ASSIGNMENT: Note each line of the listing that contains the string "screenshot", and copy it.
(Beginning of GIVEN RECORDS)
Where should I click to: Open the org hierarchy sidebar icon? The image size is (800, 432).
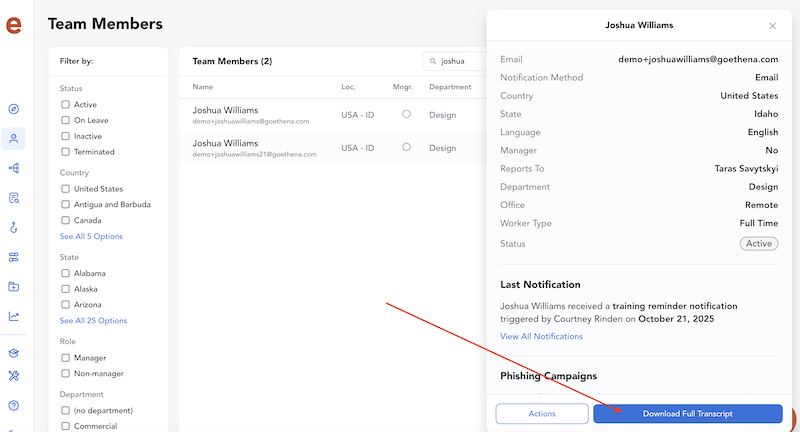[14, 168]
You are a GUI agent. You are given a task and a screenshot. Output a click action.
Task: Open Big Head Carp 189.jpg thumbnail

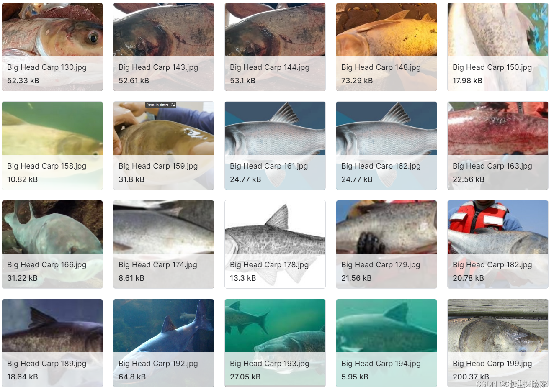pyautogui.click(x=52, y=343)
(End of GIVEN RECORDS)
(Beginning of GIVEN RECORDS)
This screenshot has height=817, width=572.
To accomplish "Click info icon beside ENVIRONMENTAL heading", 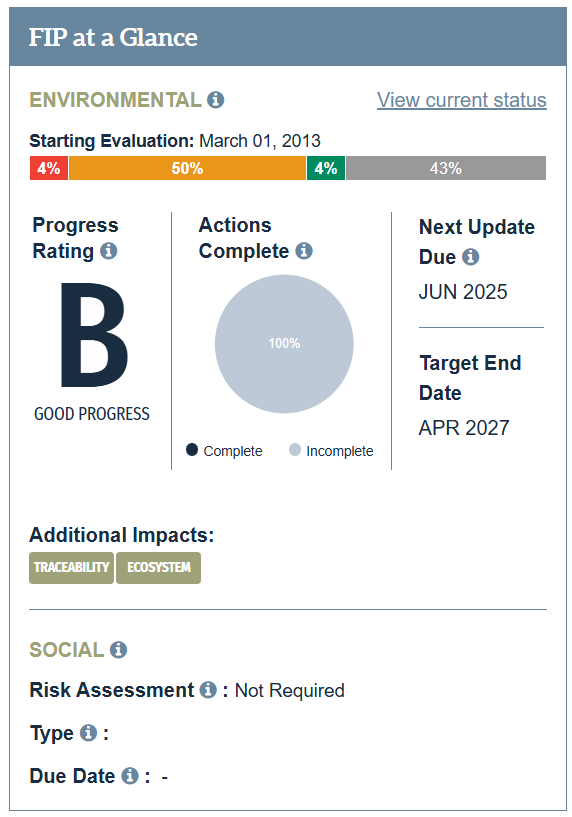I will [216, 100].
(End of GIVEN RECORDS)
TASK OUTPUT:
You are a GUI agent. You are given a task and a screenshot. Output a click action.
This screenshot has height=817, width=572.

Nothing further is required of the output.